Война сразу стала бы и для США мировой, если бы вслед за нападением Японии им объявили войну и Германия, и Италия. Но Берлин молчал целых четыре дня. Наконец, Гитлер принял решение (по мнению ряда исследователей, ошибочное и роковое) проявить солидарность с Японией — союзницей по антикоминтерновскому пакту и вступить в войну с США, хотя буква договора этого не требовала. Ведь Япония не стала жертвой агрессии со стороны США. Затем войну США объявила и Италия.

Сразу же после получения известия о нападении японцев Рузвельт поставил задачу перевода экономики страны на военный лад. Чтобы объяснить народу смысл тех чрезвычайных мер, которые приходится принять, он выступил по радио.

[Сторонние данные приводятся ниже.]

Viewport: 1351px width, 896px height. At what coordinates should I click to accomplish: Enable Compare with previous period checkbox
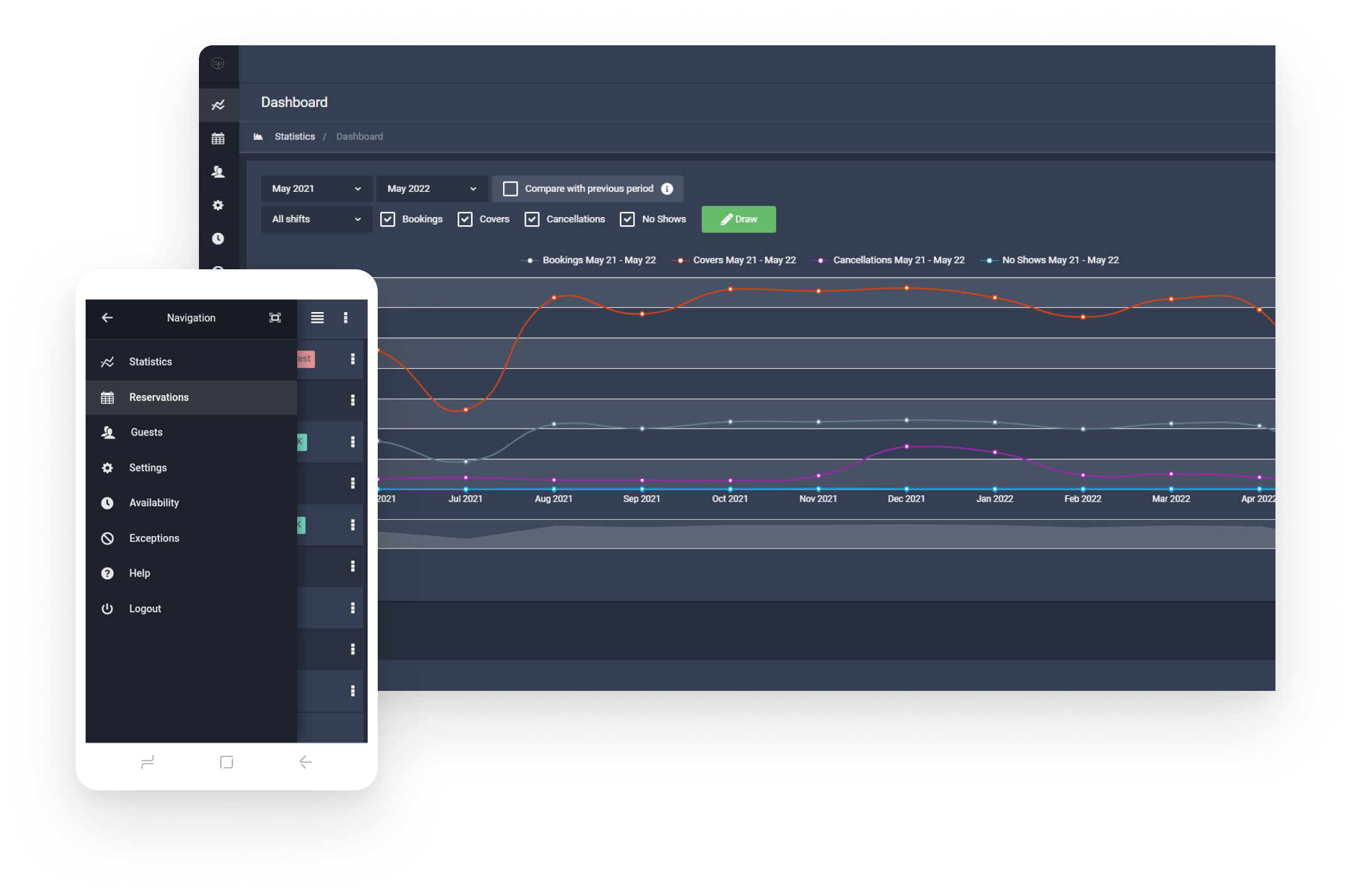coord(511,189)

В начале января была сформулирована программа создания самой мощной в мировой истории военной машины. Уже в 1942 году США должны были произвести 60, а в 1943-м — 125 тысяч самолётов. По танкам соответствующие цифры составили 25 и 75 тысяч, тоннаж построенного флота — 6 и 10 миллионов тонн. Стоимость военной программы 1942 года была определена в 56 миллиардов долларов — в сумму, которая даже бывалым капитанам промышленности показалась фантастической. Рузвельт сказал, что Америка должна работать по 24 часа в сутки и 7 дней в неделю.

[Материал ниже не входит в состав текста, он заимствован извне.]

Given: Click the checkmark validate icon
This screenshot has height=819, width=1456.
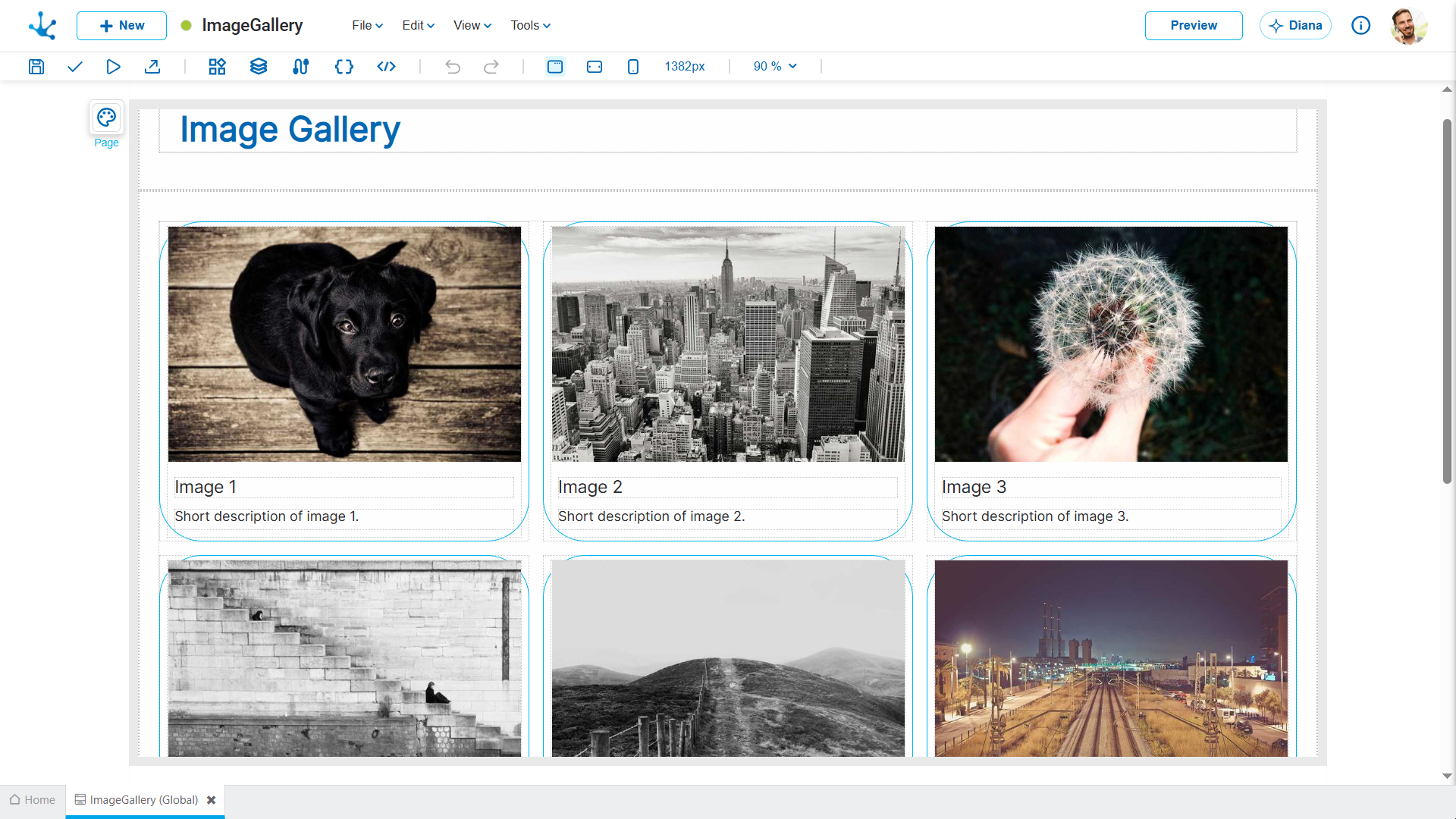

И с началом войны вся жизнь Америки была поставлена под контроль государства. Созданный Совет военного производства получил чрезвычайные полномочия по управлению всей экономикой США.

Так, была запрещена продажа всех видов автомобилей — заводы должны были переключиться на производство военной техники. В течение года по всей стране выросли огромные заводы. Предприятие, производившее детские игрушки, стало делать компасы, фабрика авторучек выпускала снаряды. Шёлк пошёл не на дамские чулки, а на парашюты.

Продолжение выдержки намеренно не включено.